Le Sénat clérocratique. (désignation par tirage au sort)

Il s'agit de transformer le Sénat actuel en une "Chambre des citoyens" dont les sénateurs seront désignés par tirage au sort.  Le Comité Economique et Social national serait supprimé, puisqu'en effet ce nouveau Sénat peut être considéré comme représentatif de la société civile. Le nouveau Sénat en remplirait aussi les rôles et compétences..

Voici une présentation synthétique de ce nouveau Sénat.

Composition
Le sénat compose la deuxième assemblée nationale, véritable chambre des citoyens..
Les sénateurs au nombre de 343,  sont désignés régionalement par tirage au sort.
Le collège "électoral" est composé des conseillers municipaux sans aucun autre mandat ni fonction, de toutes les communes de France. Leur nombre est  d'environ 130.000 conseillers municipaux de base..

-  Fonctions

a) fonction de contrôle du gouvernenemt

- Les commissions d'enquête
- Le contrôle de l'application des lois
- contrôle des frais de fonctionnement.

b) fonction de contrôle des autres organismes publics nationaux.
Pour cette fonction, la Cour des comptes sera associée au Sénat. En particulier le Sénat sera chargé d'assurer le suivi des conclusions de la Cour des Comptes.  Bien sûr, les compétences de la cour des comptes seront élargies et renforcées. ( Pour cela s'inspirer de l'intervention intéressante de M. Seguin, pdt de la cour des comptes, au comité Balladur)

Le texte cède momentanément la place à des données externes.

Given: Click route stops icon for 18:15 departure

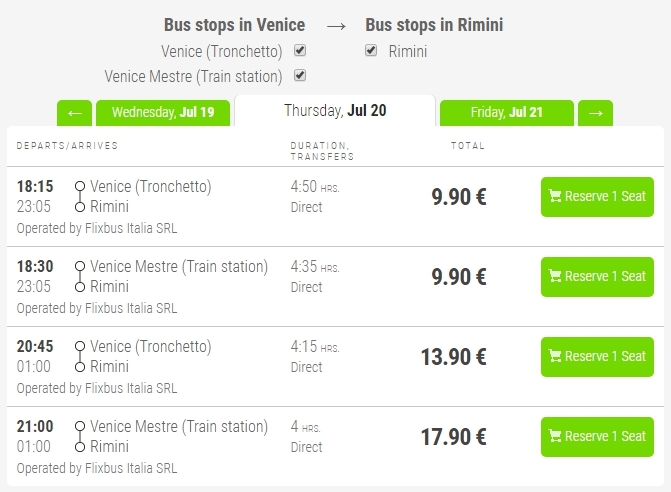Looking at the screenshot, I should [x=80, y=197].
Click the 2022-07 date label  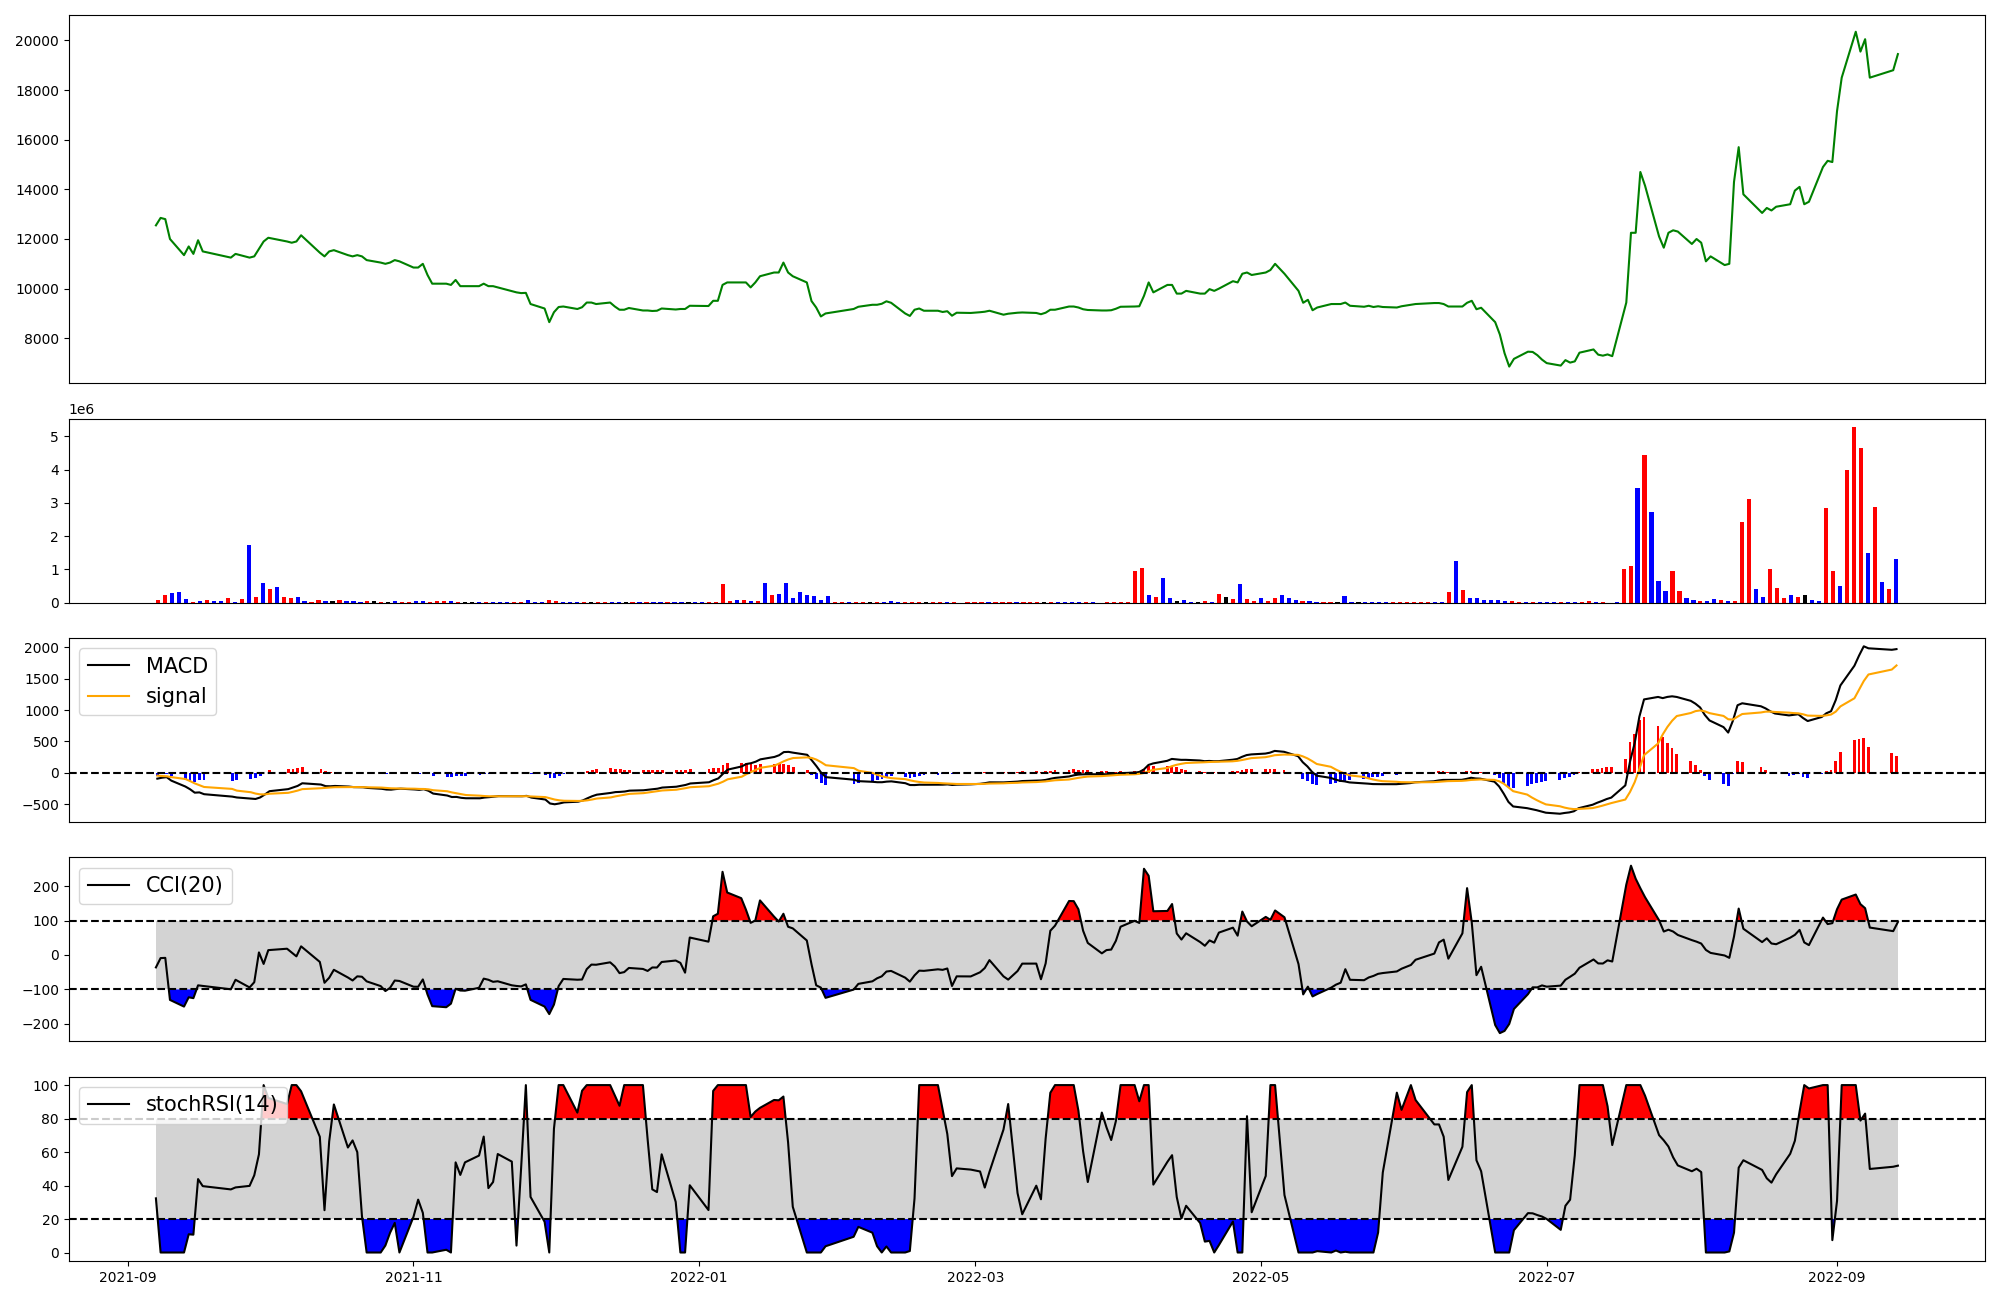coord(1547,1277)
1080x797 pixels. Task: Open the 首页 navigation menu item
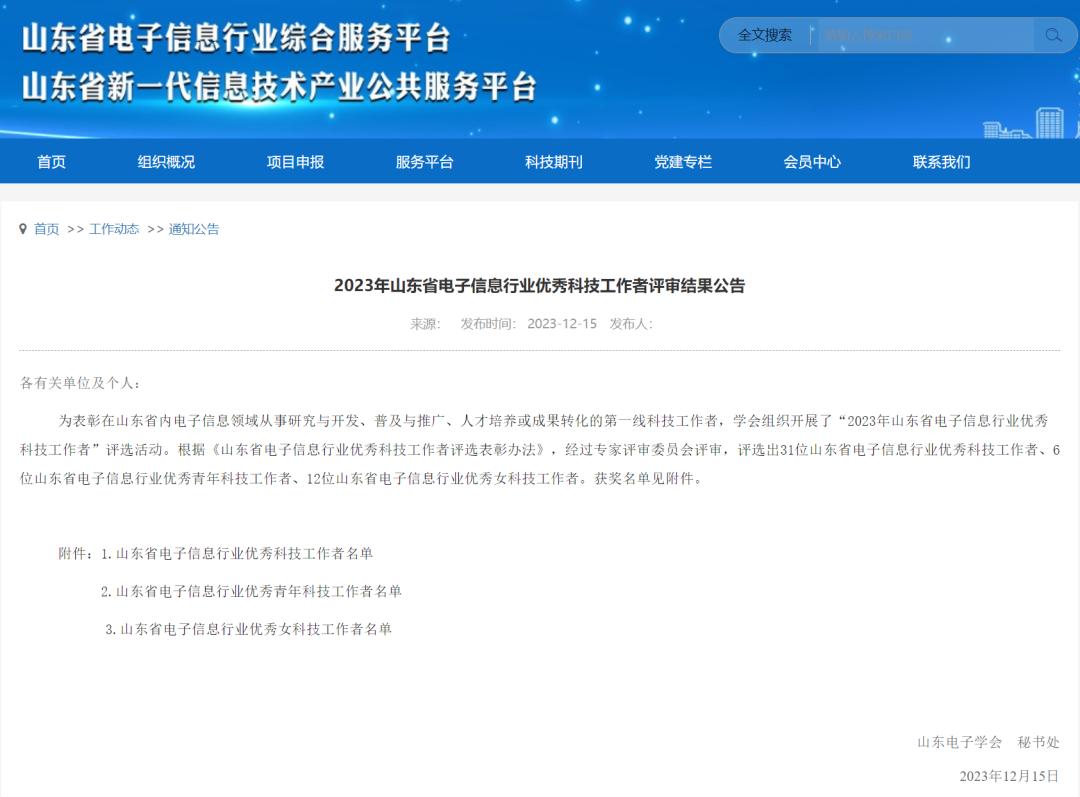pos(51,162)
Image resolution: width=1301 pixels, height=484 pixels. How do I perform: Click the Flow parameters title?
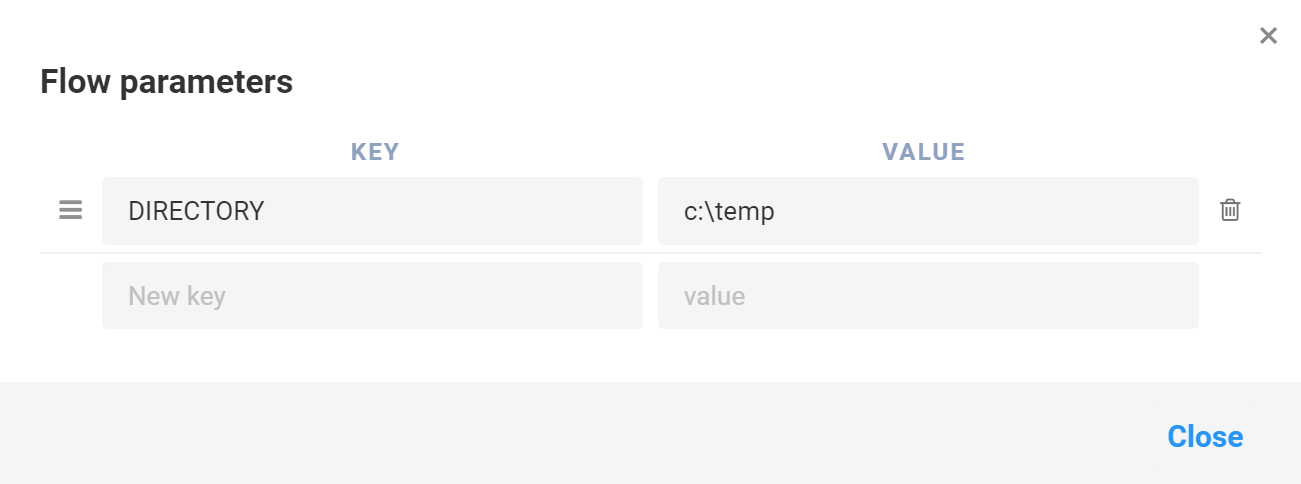click(166, 82)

c) fonctions parlementaires possibles
- possibilité de propositions de loi à l'assemblée nationale.
- avis sur les lois votées par l'assemblée nationale, sans droit de veto.
- questions orales des sénateurs, questions d'actualité 

d) fonction de relais-citoyen
- gestion des pétitions pour les RICs ; (responsable des RICS; référendums d'initiative citoyenne)
- rapports d'enquête ou d'études spécifiques (compétences anciennement dévolues au CES qui est supprimé).


e) fonction d'information des citoyens
- rapports, études, débats en cours,
- responsabilité, organisation, gestion, suivi d’un réseau de « Maisons du citoyen » dans chaque département.
- responsabilité dans le suivi, l'éthique et la transparence des commissions de débat public  créées par le gouvernement ou les autres institutions nationales. ( Ex ; la Datar ou les divers comités "théodules").


merci de me faire savoir, ce que vous en pensez..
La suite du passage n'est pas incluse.